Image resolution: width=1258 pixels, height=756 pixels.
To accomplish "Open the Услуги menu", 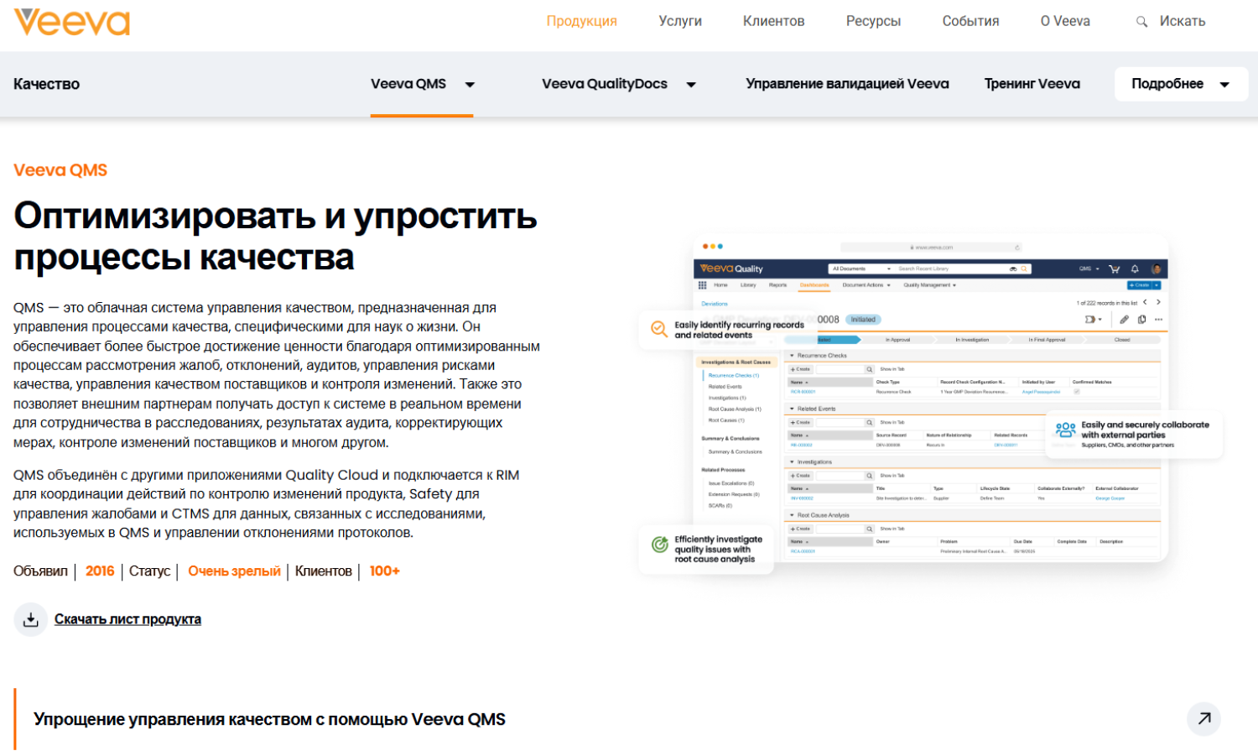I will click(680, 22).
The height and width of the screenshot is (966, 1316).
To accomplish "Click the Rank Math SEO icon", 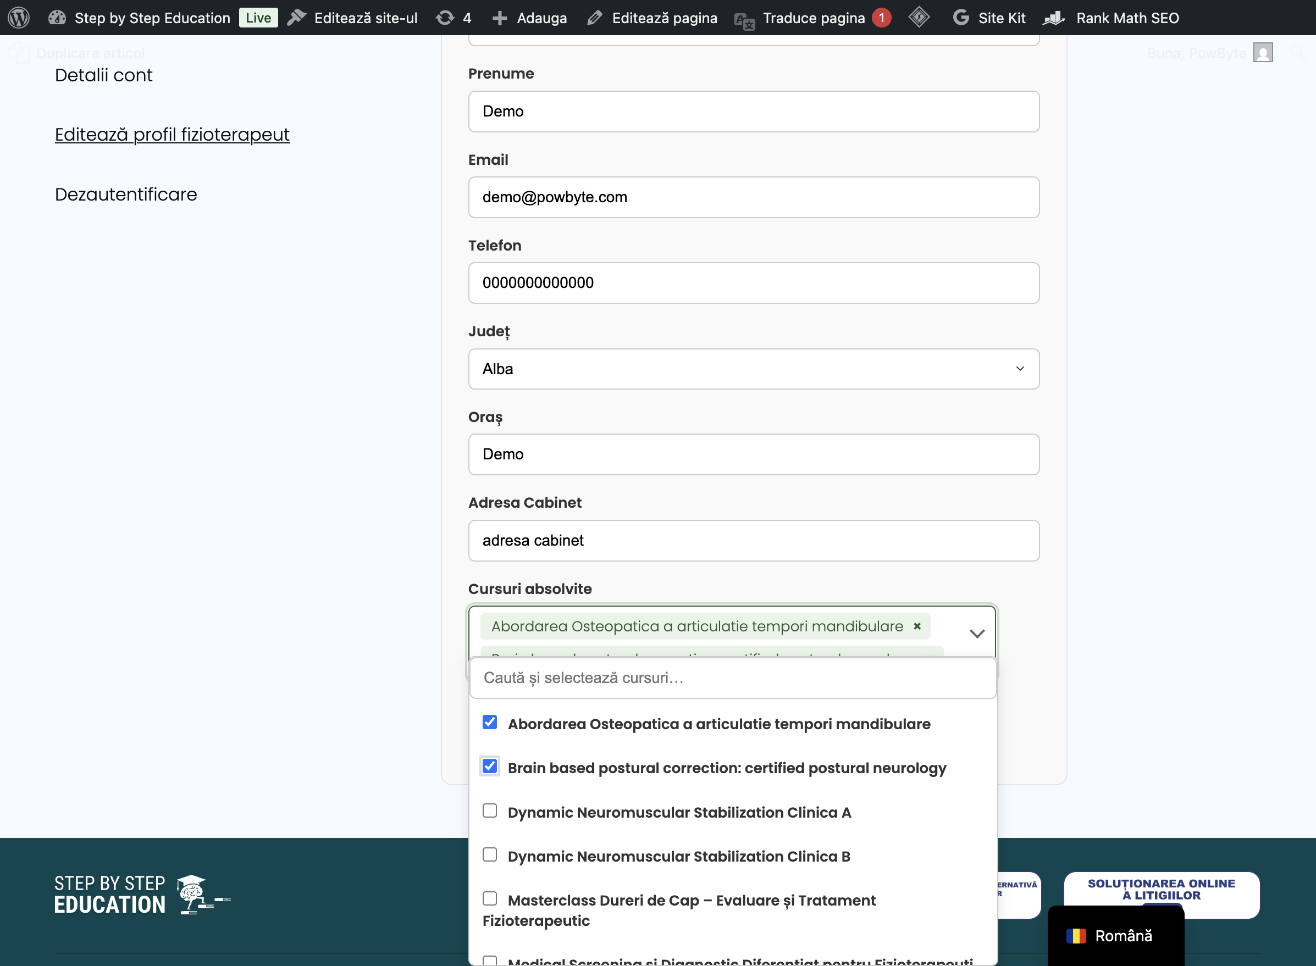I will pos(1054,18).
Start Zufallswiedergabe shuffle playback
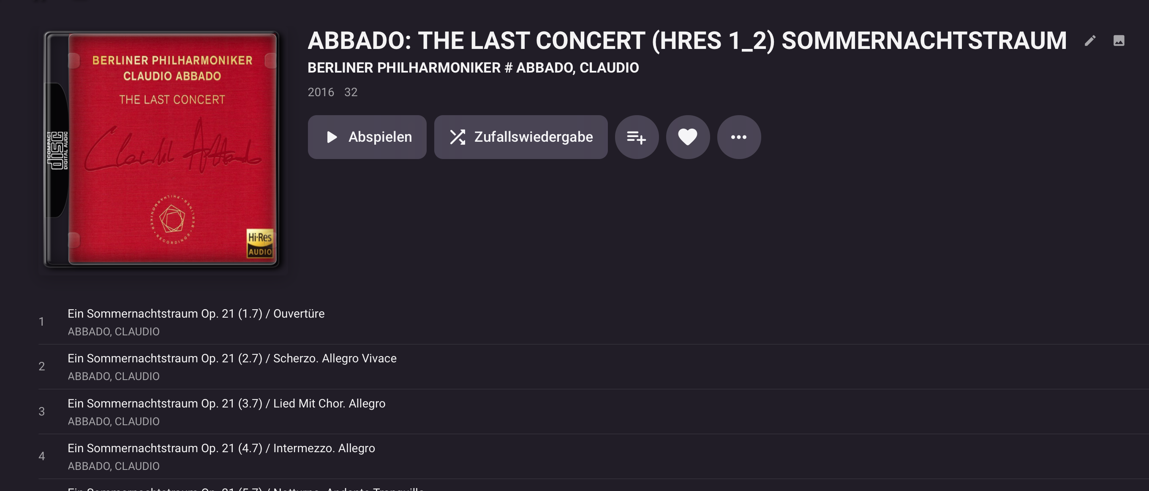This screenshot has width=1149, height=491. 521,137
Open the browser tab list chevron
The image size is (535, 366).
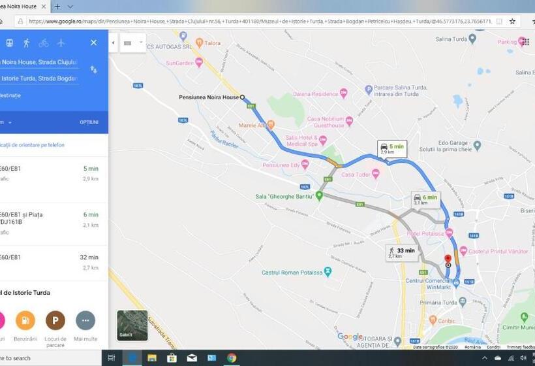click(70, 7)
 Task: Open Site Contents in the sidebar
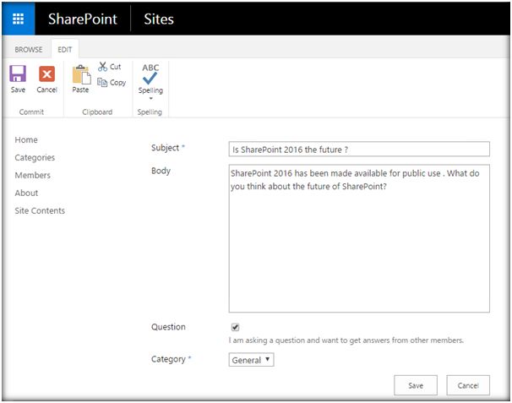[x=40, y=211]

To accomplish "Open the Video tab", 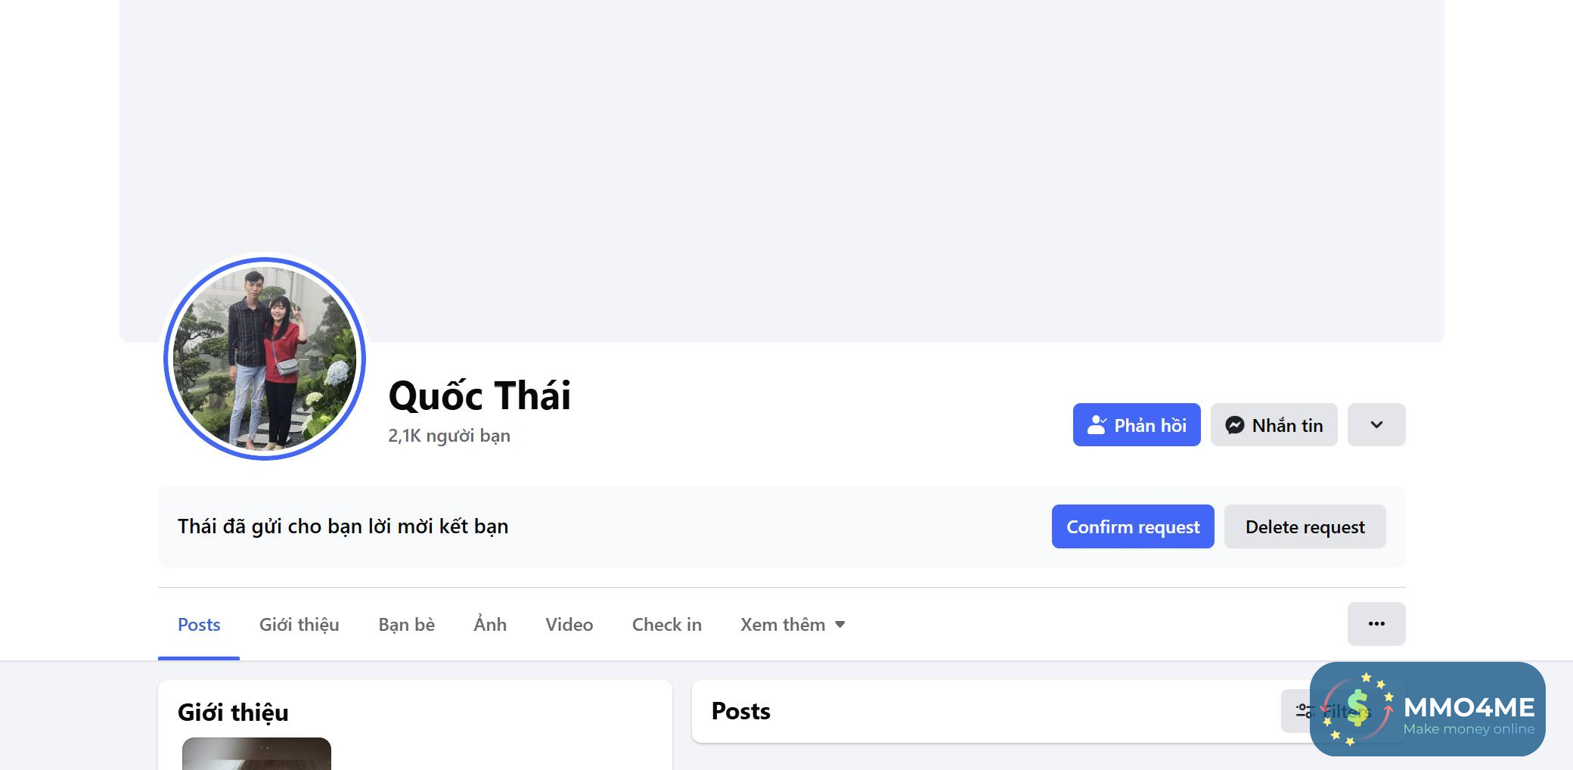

* Aim of the exercise:
Leave the pictures out and retype only the lines from the line with "Open the browser tab list chevron" through the final line of the material, both ends included, word for word.

* Task response:
Open the browser tab list chevron
The image size is (535, 366).
click(70, 7)
 Task: Open Site Contents in the sidebar
[x=40, y=211]

To accomplish "Open the Video tab", 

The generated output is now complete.